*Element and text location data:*
· · · · ·

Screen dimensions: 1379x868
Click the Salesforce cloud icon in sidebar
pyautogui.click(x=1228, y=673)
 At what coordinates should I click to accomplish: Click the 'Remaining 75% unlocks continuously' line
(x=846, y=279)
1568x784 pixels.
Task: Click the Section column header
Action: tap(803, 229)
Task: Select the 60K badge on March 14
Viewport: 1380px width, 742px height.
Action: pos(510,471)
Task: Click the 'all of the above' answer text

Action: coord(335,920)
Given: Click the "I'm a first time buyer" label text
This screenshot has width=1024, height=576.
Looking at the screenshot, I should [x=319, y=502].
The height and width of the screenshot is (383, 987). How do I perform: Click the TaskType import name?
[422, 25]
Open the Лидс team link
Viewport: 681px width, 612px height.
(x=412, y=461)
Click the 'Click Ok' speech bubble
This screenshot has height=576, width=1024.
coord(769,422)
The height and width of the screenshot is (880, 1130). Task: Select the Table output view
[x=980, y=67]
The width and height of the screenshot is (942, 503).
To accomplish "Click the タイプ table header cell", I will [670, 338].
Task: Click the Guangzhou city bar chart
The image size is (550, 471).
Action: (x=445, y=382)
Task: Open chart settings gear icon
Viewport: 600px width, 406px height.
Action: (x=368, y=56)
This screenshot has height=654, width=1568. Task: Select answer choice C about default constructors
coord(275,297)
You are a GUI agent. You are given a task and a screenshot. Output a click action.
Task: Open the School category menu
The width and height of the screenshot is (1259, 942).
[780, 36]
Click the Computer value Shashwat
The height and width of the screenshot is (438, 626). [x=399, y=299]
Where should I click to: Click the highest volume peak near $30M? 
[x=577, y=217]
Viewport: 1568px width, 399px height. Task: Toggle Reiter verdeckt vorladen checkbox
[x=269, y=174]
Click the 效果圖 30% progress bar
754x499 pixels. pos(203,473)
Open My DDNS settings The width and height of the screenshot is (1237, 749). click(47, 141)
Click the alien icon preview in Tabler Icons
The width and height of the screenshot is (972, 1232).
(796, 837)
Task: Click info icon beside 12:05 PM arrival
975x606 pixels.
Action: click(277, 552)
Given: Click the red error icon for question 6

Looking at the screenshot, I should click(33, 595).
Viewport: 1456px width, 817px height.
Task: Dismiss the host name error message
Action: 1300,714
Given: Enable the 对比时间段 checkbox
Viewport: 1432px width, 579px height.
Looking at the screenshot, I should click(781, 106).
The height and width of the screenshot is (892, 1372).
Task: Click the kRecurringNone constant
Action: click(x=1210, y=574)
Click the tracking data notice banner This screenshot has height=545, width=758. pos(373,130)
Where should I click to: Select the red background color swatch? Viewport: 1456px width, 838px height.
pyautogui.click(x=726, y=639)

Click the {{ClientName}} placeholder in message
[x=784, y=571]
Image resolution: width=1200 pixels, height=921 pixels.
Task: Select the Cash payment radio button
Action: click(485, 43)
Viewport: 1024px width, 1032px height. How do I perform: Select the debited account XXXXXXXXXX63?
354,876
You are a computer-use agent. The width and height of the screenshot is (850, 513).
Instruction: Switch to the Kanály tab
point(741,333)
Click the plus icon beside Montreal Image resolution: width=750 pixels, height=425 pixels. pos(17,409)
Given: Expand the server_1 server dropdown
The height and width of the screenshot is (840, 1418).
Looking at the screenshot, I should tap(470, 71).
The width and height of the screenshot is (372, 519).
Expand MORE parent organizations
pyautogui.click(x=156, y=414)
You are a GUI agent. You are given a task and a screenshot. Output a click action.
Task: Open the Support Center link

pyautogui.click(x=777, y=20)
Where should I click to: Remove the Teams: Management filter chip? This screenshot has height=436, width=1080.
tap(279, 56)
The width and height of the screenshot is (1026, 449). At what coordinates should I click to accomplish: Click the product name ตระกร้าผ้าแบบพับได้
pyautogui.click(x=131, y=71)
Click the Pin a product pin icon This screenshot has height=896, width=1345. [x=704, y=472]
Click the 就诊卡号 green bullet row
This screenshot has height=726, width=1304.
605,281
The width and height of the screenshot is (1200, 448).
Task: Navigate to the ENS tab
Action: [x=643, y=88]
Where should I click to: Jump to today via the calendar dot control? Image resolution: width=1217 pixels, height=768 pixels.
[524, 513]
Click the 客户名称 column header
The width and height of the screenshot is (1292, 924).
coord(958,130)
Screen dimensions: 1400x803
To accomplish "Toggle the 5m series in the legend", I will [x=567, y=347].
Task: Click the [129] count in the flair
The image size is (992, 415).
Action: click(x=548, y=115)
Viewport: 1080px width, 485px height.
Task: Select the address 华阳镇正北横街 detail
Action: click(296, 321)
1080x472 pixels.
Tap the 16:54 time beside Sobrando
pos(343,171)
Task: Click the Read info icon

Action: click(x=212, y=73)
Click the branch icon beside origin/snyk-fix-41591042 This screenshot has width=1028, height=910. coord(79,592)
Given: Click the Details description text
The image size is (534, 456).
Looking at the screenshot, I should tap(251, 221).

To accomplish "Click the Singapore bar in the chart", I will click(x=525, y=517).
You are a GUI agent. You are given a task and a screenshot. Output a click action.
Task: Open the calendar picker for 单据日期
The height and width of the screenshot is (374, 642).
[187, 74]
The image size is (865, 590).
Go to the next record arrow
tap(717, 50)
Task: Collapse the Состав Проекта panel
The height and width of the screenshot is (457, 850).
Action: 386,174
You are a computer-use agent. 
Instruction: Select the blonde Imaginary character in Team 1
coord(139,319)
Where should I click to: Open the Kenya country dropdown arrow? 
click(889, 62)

· · · · ·

*Problem to work on:*
Reproduce every one of the items above verbatim, line for line.

*Problem solution:*
Screen dimensions: 1379x868
Click the Salesforce cloud icon in sidebar
pyautogui.click(x=1228, y=673)
 At what coordinates should I click to accomplish: Click the 'Remaining 75% unlocks continuously' line
(x=846, y=279)
1568x784 pixels.
Task: Click the Section column header
Action: tap(803, 229)
Task: Select the 60K badge on March 14
Viewport: 1380px width, 742px height.
Action: pos(510,471)
Task: Click the 'all of the above' answer text

Action: coord(335,920)
Given: Click the "I'm a first time buyer" label text
This screenshot has width=1024, height=576.
Looking at the screenshot, I should [x=319, y=502].
The height and width of the screenshot is (383, 987). How do I perform: Click the TaskType import name?
[422, 25]
Open the Лидс team link
Viewport: 681px width, 612px height.
(x=412, y=461)
Click the 'Click Ok' speech bubble
This screenshot has height=576, width=1024.
coord(769,422)
The height and width of the screenshot is (880, 1130). Task: Select the Table output view
[x=980, y=67]
The width and height of the screenshot is (942, 503).
To accomplish "Click the タイプ table header cell", I will [670, 338].
Task: Click the Guangzhou city bar chart
The image size is (550, 471).
Action: (x=445, y=382)
Task: Open chart settings gear icon
Viewport: 600px width, 406px height.
Action: (x=368, y=56)
This screenshot has height=654, width=1568. Task: Select answer choice C about default constructors
coord(275,297)
You are a GUI agent. You are given a task and a screenshot. Output a click action.
Task: Open the School category menu
The width and height of the screenshot is (1259, 942).
[780, 36]
Click the Computer value Shashwat
The height and width of the screenshot is (438, 626). [x=399, y=299]
Where should I click to: Click the highest volume peak near $30M? 
[x=577, y=217]
Viewport: 1568px width, 399px height. Task: Toggle Reiter verdeckt vorladen checkbox
[x=269, y=174]
Click the 效果圖 30% progress bar
754x499 pixels. pos(203,473)
Open My DDNS settings The width and height of the screenshot is (1237, 749). click(47, 141)
Click the alien icon preview in Tabler Icons
The width and height of the screenshot is (972, 1232).
(796, 837)
Task: Click info icon beside 12:05 PM arrival
975x606 pixels.
Action: click(277, 552)
Given: Click the red error icon for question 6

Looking at the screenshot, I should click(33, 595).
Viewport: 1456px width, 817px height.
Task: Dismiss the host name error message
Action: 1300,714
Given: Enable the 对比时间段 checkbox
Viewport: 1432px width, 579px height.
Looking at the screenshot, I should click(781, 106).
The height and width of the screenshot is (892, 1372).
Task: Click the kRecurringNone constant
Action: click(x=1210, y=574)
Click the tracking data notice banner This screenshot has height=545, width=758. pos(373,130)
Where should I click to: Select the red background color swatch? Viewport: 1456px width, 838px height.
pyautogui.click(x=726, y=639)

Click the {{ClientName}} placeholder in message
[x=784, y=571]
Image resolution: width=1200 pixels, height=921 pixels.
Task: Select the Cash payment radio button
Action: click(485, 43)
Viewport: 1024px width, 1032px height. How do I perform: Select the debited account XXXXXXXXXX63?
354,876
You are a computer-use agent. The width and height of the screenshot is (850, 513).
Instruction: Switch to the Kanály tab
point(741,333)
Click the plus icon beside Montreal Image resolution: width=750 pixels, height=425 pixels. pos(17,409)
Given: Expand the server_1 server dropdown
The height and width of the screenshot is (840, 1418).
Looking at the screenshot, I should tap(470, 71).
The width and height of the screenshot is (372, 519).
Expand MORE parent organizations
pyautogui.click(x=156, y=414)
You are a GUI agent. You are given a task and a screenshot. Output a click action.
Task: Open the Support Center link

pyautogui.click(x=777, y=20)
Where should I click to: Remove the Teams: Management filter chip? This screenshot has height=436, width=1080.
tap(279, 56)
The width and height of the screenshot is (1026, 449). At what coordinates should I click to accomplish: Click the product name ตระกร้าผ้าแบบพับได้
pyautogui.click(x=131, y=71)
Click the Pin a product pin icon This screenshot has height=896, width=1345. [x=704, y=472]
Click the 就诊卡号 green bullet row
This screenshot has height=726, width=1304.
605,281
The width and height of the screenshot is (1200, 448).
Task: Navigate to the ENS tab
Action: [x=643, y=88]
Where should I click to: Jump to today via the calendar dot control? Image resolution: width=1217 pixels, height=768 pixels.
[524, 513]
Click the 客户名称 column header
The width and height of the screenshot is (1292, 924).
coord(958,130)
Screen dimensions: 1400x803
To accomplish "Toggle the 5m series in the legend", I will [x=567, y=347].
Task: Click the [129] count in the flair
The image size is (992, 415).
Action: click(x=548, y=115)
Viewport: 1080px width, 485px height.
Task: Select the address 华阳镇正北横街 detail
Action: click(296, 321)
1080x472 pixels.
Tap the 16:54 time beside Sobrando
pos(343,171)
Task: Click the Read info icon

Action: click(x=212, y=73)
Click the branch icon beside origin/snyk-fix-41591042 This screenshot has width=1028, height=910. coord(79,592)
Given: Click the Details description text
The image size is (534, 456).
Looking at the screenshot, I should tap(251, 221).

To accomplish "Click the Singapore bar in the chart", I will click(x=525, y=517).
You are a GUI agent. You are given a task and a screenshot. Output a click action.
Task: Open the calendar picker for 单据日期
The height and width of the screenshot is (374, 642).
[187, 74]
The image size is (865, 590).
Go to the next record arrow
tap(717, 50)
Task: Collapse the Состав Проекта panel
The height and width of the screenshot is (457, 850).
Action: 386,174
You are a computer-use agent. 
Instruction: Select the blonde Imaginary character in Team 1
coord(139,319)
Where should I click to: Open the Kenya country dropdown arrow? 
click(889, 62)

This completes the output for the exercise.